I don’t think they are new. These looks. They have been poking at the edges of my consciousness for a few months now. Today, though, I couldn’t ignore them.
Kiran is different. No one can deny that. He will be 2 1/2 years old at the end of April. And he is growing so well, so he physically looks like an almost-2 1/2 year old. And the people around us, the people orbiting this world-of-difference we live inside, have started to notice.
I took Kiran to library story time this morning. We sat front and center (it’s the eager student in me). I helped him stand and participate in the songs and movements that were being done. He started singing along during some of the songs.
And I noticed the curious looks of the other kids. Those I have seen before, and they don’t bother me. Like I have said, kids are way smarter than most adults give them credit for…and I think curiosity of difference is an important stepping stone out of ignorance and into understanding.
But there was one woman…my assumption is she was the grandma of the little boy, likely around Kiran’s age, maybe half a year older…that kept blatantly looking at us. And it was like I could see the thoughts in her head through the look on her face: She was trying to figure out “what is wrong” with Kiran. It was like curiosity mixed with something else…disdain? Maybe not quite. Fear? I bet there is some of that, and that makes sense to me (I wasn’t always the mom of a special little boy, after all). Whatever it was, it rubbed me the wrong way. I kinda just kept looking back at her and giving her a smile.

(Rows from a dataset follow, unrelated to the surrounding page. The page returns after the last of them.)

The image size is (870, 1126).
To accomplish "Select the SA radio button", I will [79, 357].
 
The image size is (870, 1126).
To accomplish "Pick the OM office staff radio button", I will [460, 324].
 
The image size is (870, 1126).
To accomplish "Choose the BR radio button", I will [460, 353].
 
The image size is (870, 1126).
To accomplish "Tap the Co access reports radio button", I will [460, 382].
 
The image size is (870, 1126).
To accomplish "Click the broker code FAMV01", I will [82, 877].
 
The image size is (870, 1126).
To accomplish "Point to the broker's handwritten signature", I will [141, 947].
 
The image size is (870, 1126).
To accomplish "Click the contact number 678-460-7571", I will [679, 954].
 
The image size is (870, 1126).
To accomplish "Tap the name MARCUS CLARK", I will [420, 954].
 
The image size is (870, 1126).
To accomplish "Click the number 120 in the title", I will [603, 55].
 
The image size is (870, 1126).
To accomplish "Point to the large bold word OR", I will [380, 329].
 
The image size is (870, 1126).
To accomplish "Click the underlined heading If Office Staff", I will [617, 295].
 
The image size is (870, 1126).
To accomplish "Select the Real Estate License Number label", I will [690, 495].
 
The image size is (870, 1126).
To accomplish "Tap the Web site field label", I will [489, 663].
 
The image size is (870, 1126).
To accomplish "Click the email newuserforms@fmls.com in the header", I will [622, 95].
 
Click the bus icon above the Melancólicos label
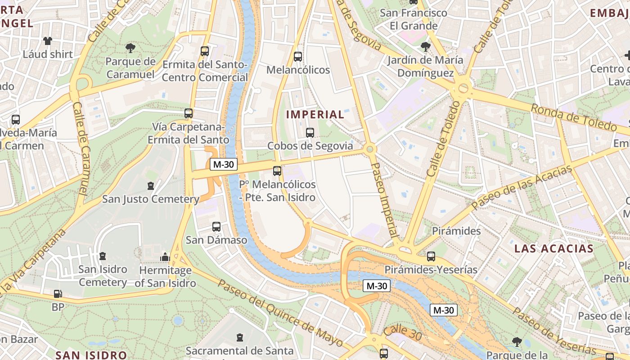click(297, 57)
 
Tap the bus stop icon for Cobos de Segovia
click(310, 132)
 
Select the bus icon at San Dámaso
click(216, 227)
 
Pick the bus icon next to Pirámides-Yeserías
click(431, 256)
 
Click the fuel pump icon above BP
click(58, 294)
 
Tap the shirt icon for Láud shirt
click(48, 41)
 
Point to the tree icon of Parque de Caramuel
click(130, 47)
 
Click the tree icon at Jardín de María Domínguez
click(425, 46)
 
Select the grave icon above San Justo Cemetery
click(151, 185)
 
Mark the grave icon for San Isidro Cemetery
click(103, 256)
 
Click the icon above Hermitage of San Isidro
click(165, 257)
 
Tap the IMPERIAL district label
click(315, 115)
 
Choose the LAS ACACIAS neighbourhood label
click(554, 248)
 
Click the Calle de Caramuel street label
click(81, 149)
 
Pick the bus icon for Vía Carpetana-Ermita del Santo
click(189, 113)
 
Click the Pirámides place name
click(456, 231)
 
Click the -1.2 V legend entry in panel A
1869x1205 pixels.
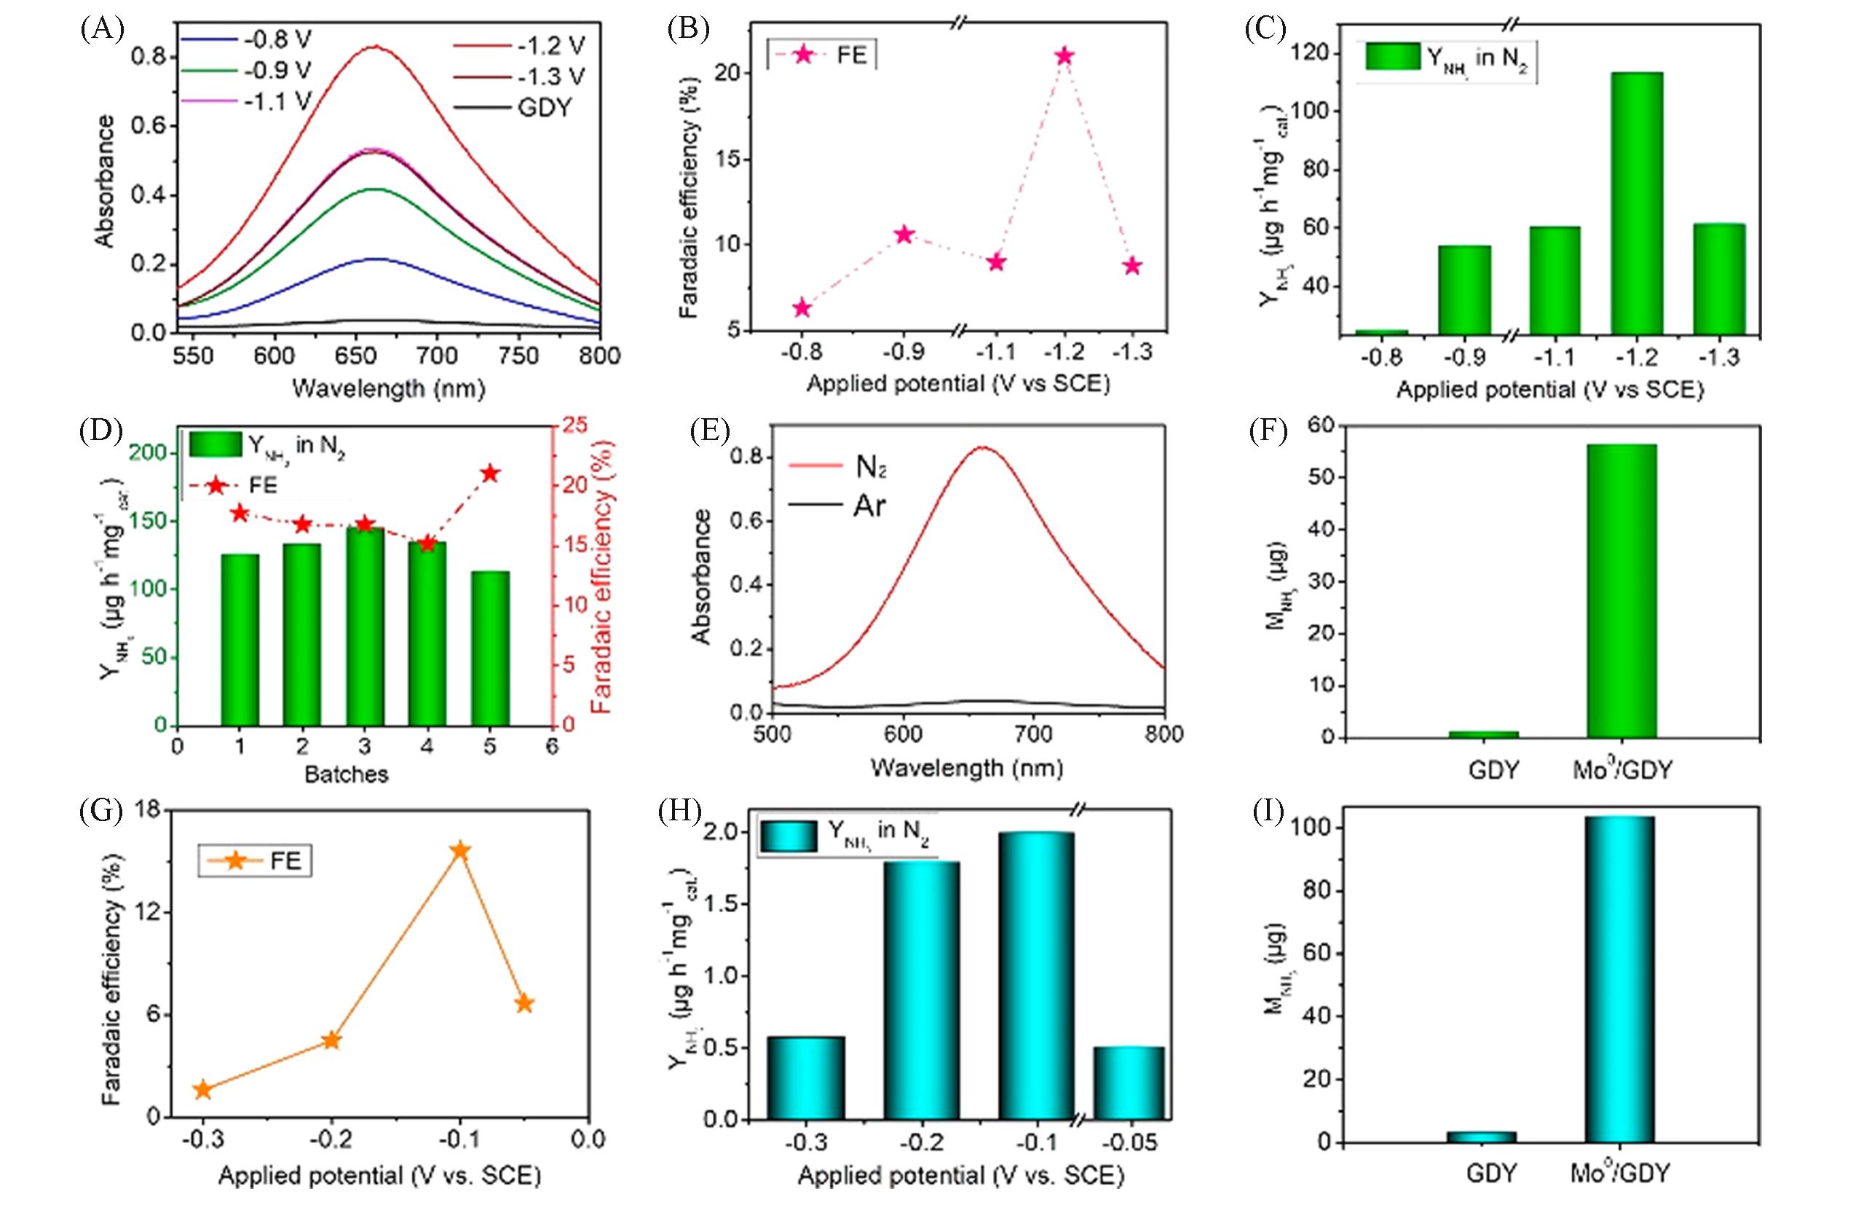520,45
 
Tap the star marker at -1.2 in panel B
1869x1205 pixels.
1064,56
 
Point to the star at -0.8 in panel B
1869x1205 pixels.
802,307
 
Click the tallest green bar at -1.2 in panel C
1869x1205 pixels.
1636,203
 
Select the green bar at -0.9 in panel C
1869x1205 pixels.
1465,289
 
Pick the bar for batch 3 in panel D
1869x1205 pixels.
365,626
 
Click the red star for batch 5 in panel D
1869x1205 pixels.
490,473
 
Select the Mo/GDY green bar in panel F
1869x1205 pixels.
1621,591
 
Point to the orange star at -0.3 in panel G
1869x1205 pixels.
202,1090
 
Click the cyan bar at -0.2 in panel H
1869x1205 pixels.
921,990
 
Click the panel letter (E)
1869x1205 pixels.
710,432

From my perspective, I wish it wasn’t so taboo in our society to simply walk up to someone and ask questions. I welcome ANY chance to talk about Kiran and educate people about CHD and other differences. It’s the most passionate topic of my entire life.
But I also worry about this next phase of life we are moving quickly into. Kiran IS different. And he is now at an age where the differences are far more noticeable than they once were. Hell, even my sugarist the other day thought he was just over one year old, and why wouldn’t she? These things hurt my heart, but I understand them.
I know I will learn how to be a different sort of advocate for Kiran, but right now, this whole thing intimidates me. I just keep reminding myself that hospitals and medical professionals used to intimidate me too, and now I advocate with ease and determination in those settings.
I wish I could blaze an easier path for him to walk down – for us all to walk down beside him – I wish so many things.
But time keeps moving, and things keep changing. And this fall, this little boy will start preschool. And I have to help give him the tools – and to give his fellow classmates and their parents the tools – to navigate the path we are on.
We live inside a world of difference. For a person who has always felt most comfortable being a wallflower…this, too, will grow me.